Now, as you could tell from the title, I wanted this post to be about budgeting so let’s get into it. I don’t usually write a lot about personal finance, but since this week has been all about that, I thought I would give it a try. I’ll align the text to the left now to keep it serious.
Last week I sat down at my desk and filled in my Google Spreadsheet with all the expenses of 2018. Every couple of months I download my bank statements and I write down everything L and I bought, dividing it into categories such as Taxes, Grocery, Work Lunches, E’s Extras, L’s Extras, Travel and Oyster. Last year I added an extra section, that is Wedding. This spreadsheet then tells me how much we spend on average for each category and how much we’ve saved of our salary each month.
As you can imagine, last year the Wedding column had quite an important weight in the overall balance of incomes and outcomes so this year we have to compensate by trying to save more. The problem is that for me it is quite difficult not to go shopping from time to time. I think it is something engrained in my subconscious in the feeling great and successful section. I feel rewarded by doing something that involves spending money, most of the time. I’m not talking about spending thousands of pounds, most times I’m happy with a coffee, a t-shirt, a new lipstick. However, in my mind, not spending anything for a long period of time undermines my self-esteem, which sounds ridiculous but in all those years of self-analyses, I think it’s quite accurate.

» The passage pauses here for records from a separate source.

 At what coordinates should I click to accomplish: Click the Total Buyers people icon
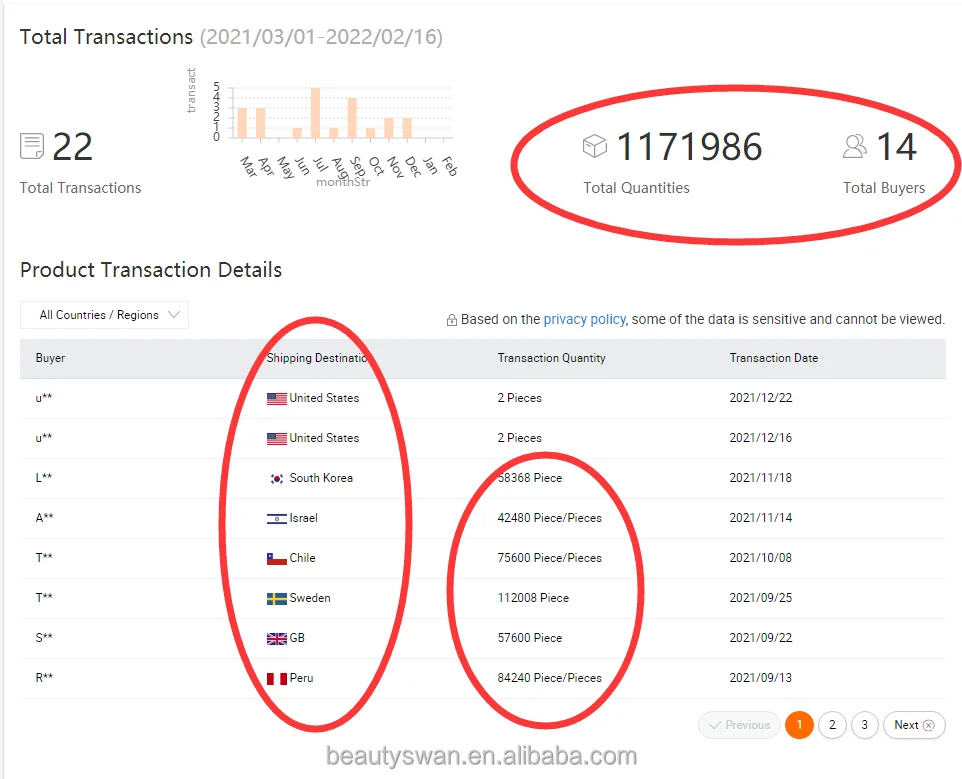(855, 147)
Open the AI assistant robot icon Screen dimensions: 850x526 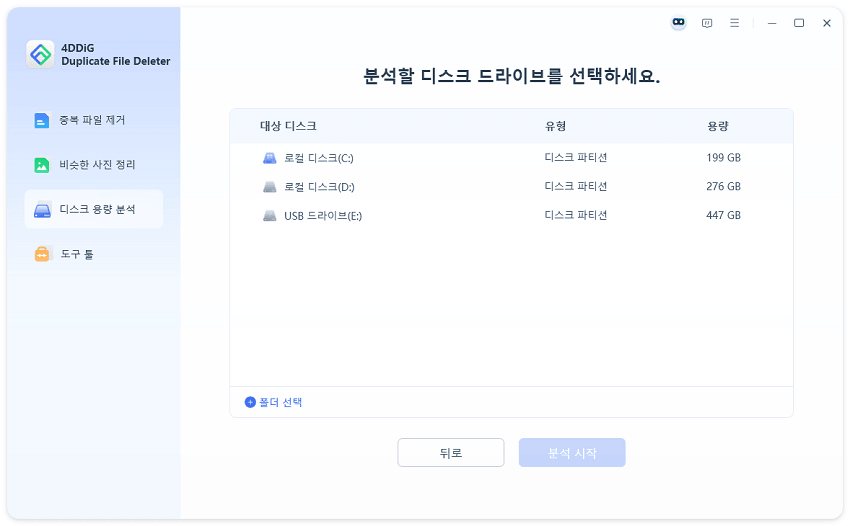point(679,23)
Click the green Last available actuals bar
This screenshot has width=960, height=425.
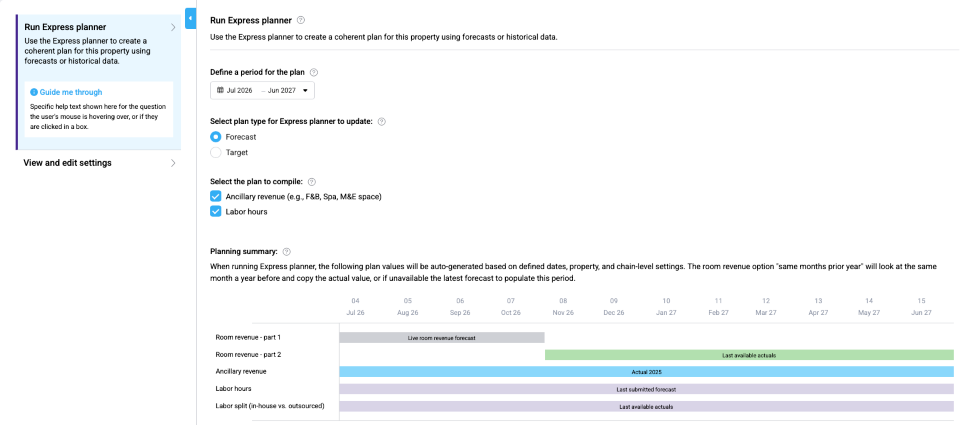[x=749, y=355]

Once I accepted this side of my brain, I started to come up with new strategies to save money in a way that does not impact my happiness in 2019. It all sounds silly as I write it down, I feel like a spoilt child, but I’m sure I’m not the only one that relates spending money to self-satisfaction. I’m being honest, at least.
The strategies I came up with combine two main concepts. First of all, I need to find more hobbies that make me feel as happy and rewarded as going shopping. Secondly, I want to make sure that if I buy something, it will be either useful or extremely beautiful and will last for a very long time. Having said this, the ideas I came up with are as follow:
- LEARN MORE ABOUT MINIMALISM. I stumbled across a few videos about minimalism on YouTube and these guys seem to be quite happy without owning that much. I love clear, empty spaces where my brain is not constantly stimulated and can just relax. Focusing on turning my home into a place that feels comfortable and peaceful for my brain sounds like a task I’ll love. Also, I strongly believe that throwing away something I don’t need or like releases endorphins in my brain because it makes me feel so good, you have no idea.
- OUT OF SIGHT, OUT OF MIND. I recently got myself a debit card where I only load the amount of money I allow myself to spend each month for lunches and extras. This way I don’t even see the money I’m saving, I only see what I can spend. I followed this approach for years but never used a second card. Now that I do, I can tell it makes a difference.
- STAY CLASSY. Classy to me means quality items in a neutral colour. My next purchases will all need to follow that rule. Simple, quality items in grey, beige, white, gold or navy. That’s it. Those are the colours I’m sure I don’t get tired of using or seeing around the house.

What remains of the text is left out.